Over 6,000 transgender people are serving in the U.S. military, but two transgender cadets may be barred from serving because the Pentagon, under President Trump’s defense secretary, doesn’t have any procedures in place for accepting transgender recruits and officers.
The two cadets, who hail from Air Force and Army academies, will graduate this May if they pass their final exams. However, the Pentagon is currently drafting plans for accepting cadets and other transgender soldiers into the military—meaning that currently, the Department of Defense has no policies for bringing transgender soldiers into the armed forces.
In 2016, Defense Secretary Ash Carter, under President Obama, removed the Pentagon’s ban on transgender soldiers, allowing trans personnel to openly serve in the military throughout the armed forces. Carter also provided guidelines for the armed forces in handling transgender officers and recruits, saying that trans soldiers must live as their preferred gender for an 18-month period and receive certification from a medical professional before entering the armed forces.
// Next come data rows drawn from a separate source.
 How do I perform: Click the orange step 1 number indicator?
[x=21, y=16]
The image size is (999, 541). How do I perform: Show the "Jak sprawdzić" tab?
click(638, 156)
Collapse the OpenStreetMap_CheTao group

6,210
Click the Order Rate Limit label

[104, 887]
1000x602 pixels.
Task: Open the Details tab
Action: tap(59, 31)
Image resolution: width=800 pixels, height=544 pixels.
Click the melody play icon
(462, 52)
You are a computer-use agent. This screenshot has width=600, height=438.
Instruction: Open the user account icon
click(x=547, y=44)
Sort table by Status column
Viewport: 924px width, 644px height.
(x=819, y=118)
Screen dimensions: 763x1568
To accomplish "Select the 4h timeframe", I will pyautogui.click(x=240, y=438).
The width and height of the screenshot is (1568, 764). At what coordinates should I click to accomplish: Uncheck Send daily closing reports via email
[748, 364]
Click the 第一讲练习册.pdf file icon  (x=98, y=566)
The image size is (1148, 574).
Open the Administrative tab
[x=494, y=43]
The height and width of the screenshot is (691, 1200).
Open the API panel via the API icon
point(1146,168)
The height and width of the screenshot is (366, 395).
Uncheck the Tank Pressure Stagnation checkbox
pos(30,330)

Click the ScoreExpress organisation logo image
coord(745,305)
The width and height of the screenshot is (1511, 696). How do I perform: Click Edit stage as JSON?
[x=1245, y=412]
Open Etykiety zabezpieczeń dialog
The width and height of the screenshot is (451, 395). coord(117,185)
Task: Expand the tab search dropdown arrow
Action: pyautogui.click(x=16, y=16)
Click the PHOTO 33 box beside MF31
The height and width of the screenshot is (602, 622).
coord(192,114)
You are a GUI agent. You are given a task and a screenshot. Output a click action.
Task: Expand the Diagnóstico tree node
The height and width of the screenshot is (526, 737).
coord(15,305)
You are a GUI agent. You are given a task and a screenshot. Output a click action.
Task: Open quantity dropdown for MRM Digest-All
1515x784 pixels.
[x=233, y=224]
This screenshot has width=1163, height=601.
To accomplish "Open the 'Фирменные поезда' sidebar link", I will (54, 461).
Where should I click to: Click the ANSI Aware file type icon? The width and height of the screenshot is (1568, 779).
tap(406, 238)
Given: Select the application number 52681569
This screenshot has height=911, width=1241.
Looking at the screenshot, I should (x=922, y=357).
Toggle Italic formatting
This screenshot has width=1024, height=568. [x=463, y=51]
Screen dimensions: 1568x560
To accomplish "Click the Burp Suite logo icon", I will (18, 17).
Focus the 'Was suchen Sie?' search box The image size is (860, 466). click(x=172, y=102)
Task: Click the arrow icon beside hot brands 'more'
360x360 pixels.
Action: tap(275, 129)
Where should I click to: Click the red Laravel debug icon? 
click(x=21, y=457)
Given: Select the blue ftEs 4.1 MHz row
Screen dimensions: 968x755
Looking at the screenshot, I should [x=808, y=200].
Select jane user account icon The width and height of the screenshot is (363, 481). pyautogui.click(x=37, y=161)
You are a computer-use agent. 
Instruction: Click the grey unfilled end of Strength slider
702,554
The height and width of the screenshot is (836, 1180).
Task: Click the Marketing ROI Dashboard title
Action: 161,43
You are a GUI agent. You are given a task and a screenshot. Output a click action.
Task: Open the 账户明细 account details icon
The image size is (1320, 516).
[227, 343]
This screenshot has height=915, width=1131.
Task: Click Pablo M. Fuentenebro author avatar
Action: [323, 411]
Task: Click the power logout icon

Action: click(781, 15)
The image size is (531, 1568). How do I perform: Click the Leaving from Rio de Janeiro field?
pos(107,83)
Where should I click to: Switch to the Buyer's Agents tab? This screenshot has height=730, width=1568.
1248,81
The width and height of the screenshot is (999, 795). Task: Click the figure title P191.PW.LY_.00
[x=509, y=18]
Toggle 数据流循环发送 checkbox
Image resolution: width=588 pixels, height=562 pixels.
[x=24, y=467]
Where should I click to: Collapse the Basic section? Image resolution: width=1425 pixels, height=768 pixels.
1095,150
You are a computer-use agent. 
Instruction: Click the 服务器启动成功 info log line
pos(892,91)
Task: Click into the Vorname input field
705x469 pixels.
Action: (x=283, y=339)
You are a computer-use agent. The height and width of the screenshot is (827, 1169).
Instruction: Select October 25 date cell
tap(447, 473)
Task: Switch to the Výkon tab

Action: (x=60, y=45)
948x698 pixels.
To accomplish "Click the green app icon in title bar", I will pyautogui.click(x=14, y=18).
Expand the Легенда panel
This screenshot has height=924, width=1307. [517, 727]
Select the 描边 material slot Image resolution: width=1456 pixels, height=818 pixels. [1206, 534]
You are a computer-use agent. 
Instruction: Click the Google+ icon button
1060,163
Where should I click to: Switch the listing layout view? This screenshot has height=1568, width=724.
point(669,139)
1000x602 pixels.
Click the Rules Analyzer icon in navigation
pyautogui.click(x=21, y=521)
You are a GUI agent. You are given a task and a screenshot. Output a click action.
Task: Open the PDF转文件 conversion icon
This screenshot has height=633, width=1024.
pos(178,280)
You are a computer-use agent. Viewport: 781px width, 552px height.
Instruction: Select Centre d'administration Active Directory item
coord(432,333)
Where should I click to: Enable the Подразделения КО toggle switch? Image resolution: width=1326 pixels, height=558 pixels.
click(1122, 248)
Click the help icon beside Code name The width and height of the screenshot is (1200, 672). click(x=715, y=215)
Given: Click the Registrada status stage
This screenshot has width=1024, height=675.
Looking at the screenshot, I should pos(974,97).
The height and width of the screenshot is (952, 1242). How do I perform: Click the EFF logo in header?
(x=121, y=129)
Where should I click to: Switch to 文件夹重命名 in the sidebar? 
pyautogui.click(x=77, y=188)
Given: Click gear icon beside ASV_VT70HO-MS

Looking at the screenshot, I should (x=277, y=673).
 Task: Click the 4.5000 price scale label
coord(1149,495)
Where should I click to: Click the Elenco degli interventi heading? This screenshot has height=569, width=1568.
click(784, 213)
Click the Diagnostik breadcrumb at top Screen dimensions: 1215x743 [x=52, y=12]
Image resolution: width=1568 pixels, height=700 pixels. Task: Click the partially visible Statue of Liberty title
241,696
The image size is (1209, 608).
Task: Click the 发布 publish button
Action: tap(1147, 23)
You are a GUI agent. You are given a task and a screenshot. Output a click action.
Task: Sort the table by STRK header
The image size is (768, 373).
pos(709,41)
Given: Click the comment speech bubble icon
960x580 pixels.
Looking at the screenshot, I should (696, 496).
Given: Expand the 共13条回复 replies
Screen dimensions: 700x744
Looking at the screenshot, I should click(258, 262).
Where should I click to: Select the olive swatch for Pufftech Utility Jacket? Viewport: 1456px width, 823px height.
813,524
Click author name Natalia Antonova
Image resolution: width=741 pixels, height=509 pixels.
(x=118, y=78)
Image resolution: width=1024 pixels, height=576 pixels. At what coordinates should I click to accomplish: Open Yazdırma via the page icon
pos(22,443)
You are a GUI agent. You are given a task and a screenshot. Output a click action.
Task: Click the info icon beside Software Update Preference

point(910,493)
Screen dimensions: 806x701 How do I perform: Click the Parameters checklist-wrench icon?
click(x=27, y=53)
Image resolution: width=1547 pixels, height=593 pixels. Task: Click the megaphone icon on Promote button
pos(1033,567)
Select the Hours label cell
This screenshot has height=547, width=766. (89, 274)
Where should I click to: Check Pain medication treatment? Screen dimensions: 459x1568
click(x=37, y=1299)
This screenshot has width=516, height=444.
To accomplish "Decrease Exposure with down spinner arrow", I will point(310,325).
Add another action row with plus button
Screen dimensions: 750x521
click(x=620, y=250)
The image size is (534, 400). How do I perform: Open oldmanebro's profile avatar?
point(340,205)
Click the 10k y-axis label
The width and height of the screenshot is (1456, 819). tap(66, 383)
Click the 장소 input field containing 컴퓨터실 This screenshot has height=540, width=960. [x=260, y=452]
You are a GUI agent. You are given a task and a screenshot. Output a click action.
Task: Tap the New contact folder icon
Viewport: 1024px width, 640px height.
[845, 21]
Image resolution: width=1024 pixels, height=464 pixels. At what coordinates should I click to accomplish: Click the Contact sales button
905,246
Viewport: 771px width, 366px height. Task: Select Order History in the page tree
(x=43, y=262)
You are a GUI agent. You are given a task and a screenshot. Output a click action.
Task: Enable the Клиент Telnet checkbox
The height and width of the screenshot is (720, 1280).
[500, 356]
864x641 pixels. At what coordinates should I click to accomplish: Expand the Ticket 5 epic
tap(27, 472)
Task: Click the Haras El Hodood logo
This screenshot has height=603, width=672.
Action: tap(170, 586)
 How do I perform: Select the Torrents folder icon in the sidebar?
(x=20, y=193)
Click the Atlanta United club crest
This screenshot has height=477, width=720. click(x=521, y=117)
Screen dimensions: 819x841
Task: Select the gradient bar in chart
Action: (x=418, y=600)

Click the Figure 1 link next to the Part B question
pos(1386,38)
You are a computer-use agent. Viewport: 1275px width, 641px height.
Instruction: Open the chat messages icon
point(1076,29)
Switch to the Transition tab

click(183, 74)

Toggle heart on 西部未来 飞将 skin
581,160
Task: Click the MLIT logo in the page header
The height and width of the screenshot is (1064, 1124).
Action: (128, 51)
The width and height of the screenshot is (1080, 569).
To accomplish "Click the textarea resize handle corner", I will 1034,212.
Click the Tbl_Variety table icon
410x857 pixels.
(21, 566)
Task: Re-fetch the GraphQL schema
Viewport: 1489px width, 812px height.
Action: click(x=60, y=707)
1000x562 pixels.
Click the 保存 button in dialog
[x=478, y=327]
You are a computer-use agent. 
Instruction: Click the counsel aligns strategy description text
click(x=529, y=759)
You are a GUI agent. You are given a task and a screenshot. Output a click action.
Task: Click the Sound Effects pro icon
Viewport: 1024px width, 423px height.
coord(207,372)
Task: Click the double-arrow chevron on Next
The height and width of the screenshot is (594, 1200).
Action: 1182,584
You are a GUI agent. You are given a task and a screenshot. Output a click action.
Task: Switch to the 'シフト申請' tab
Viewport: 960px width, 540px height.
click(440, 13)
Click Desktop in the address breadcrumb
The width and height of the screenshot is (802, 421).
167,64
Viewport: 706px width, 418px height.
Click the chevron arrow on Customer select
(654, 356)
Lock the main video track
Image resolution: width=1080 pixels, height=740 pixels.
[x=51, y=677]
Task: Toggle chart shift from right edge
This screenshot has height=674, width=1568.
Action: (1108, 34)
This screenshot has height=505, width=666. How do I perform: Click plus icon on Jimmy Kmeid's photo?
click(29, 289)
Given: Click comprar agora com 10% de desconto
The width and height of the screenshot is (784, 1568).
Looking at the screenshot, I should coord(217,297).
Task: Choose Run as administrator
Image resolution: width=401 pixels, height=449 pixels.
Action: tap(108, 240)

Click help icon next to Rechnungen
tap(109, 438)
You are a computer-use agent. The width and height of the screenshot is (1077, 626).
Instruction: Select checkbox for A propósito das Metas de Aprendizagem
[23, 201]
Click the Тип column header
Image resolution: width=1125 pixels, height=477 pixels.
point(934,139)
Now that Carter has been replaced by Defense Secretary James Mattis, those original guidelines are murky as the Pentagon finalizes its plans for enlisting trans personnel. As a result, the Air Force academy is highly encouraging its transgender cadet to enlist in the civil service.
“Currently, there is an Air Force Academy cadet who has identified as a transgender individual,” academy spokesman Lt. Col. Allen Herritage told USA Today. “The cadet can graduate. But, per the current [Defense Department] transgender policy, this cadet cannot commission into the Air Force. However, we are strongly recommending this individual for Air Force civil service as an option for continued service after the academy.”
Meanwhile, the Army’s transgender cadet’s gender identity is not being recognized in the academy; instead, West Point is referring to the cadet by their biological sex. Army spokeswoman Cynthia Smith also said that the cadet will not be able to join active-duty enlistees, according to USA Today.
For now, both cadets’ names and gender identities remain anonymous. However, their cases raise further concerns about whether the Pentagon will reinvoke the ban against transgender people in the military, as Mattis’ policy plans remain unclear.